# Trecho do texto
****************

Outro ponto que deve ser ressaltado consiste na manutenção, pelo art. 7º, § 2º da Lei nº 12.016/09, de uma série de restrições à concessão de liminares contra o Poder Público, anteriormente previstas em legislação esparsa. Tais restrições ferem o direito fundamental à inafastabilidade da jurisdição, sendo manifesta a sua inconstitucionalidade.

O art. 25 da Lei nº 12.016/09, que estabelece o descabimento da interposição de embargos infringentes e da condenação em honorários advocatícios no mandado de segurança, nada mais é que uma reprodução do entendimento jurisprudencial sumulado pelos tribunais superiores (Súmulas 597 do STF e 169 do STJ, sobre os embargos infringentes; Súmulas 512 do STF e 105 do STJ, sobre os honorários advocatícios). Contudo, é verdadeiramente absurda a vedação à condenação em honorários, soando tal regra como um desprestígio ao trabalho do advogado.

****************

# Linhas de um conjunto de dados de ancoragem em telas
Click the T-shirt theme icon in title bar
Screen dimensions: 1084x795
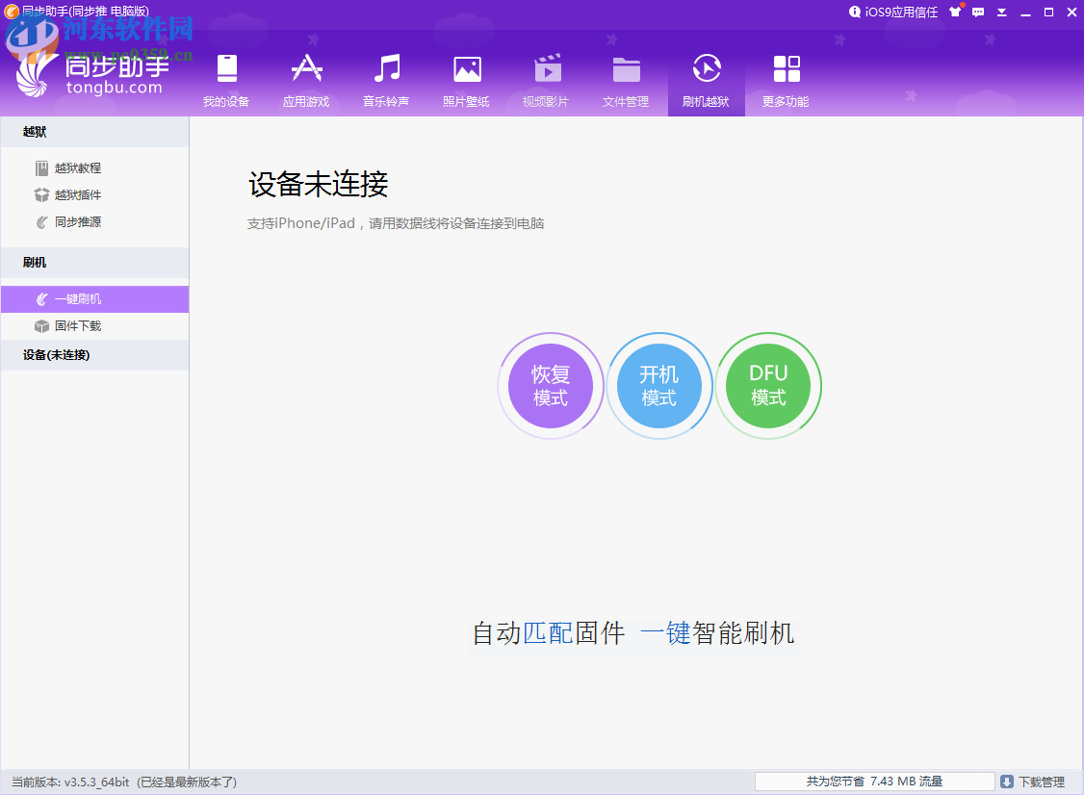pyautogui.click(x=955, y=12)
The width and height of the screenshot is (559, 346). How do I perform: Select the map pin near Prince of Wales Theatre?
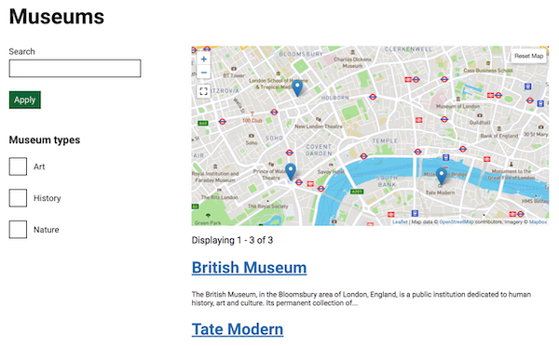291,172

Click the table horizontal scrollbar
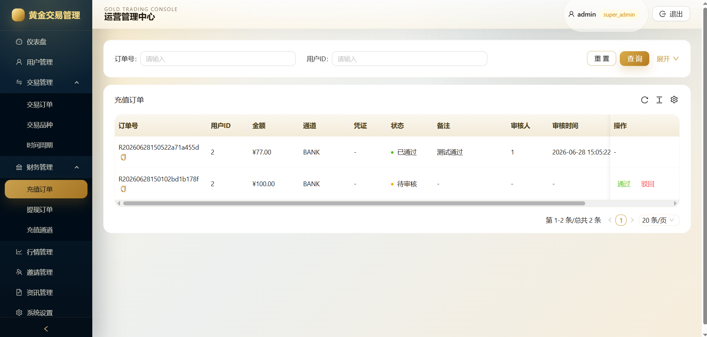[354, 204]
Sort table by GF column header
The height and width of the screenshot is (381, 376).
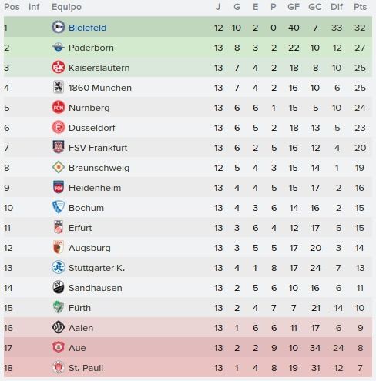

****************

# Exercícios
1. Traduza para o inglês esta frase do trecho sobre a Lei nº 12.016/09: "Tais restrições ferem o direito fundamental à inafastabilidade da jurisdição, sendo manifesta a sua inconstitucionalidade."
2. Responda com base no trecho sobre a Lei nº 12.016/09:
(a) Qual dispositivo dessa lei mantém as restrições à concessão de liminares contra o Poder Público?
(b) Quais súmulas são citadas sobre os embargos infringentes?
(c) Quais súmulas são citadas sobre os honorários advocatícios?

# Respostas
1. Such restrictions infringe the fundamental right of access to the courts, and their unconstitutionality is manifest.

2.
(a) O art. 7º, § 2º.
(b) As Súmulas 597 do STF e 169 do STJ.
(c) As Súmulas 512 do STF e 105 do STJ.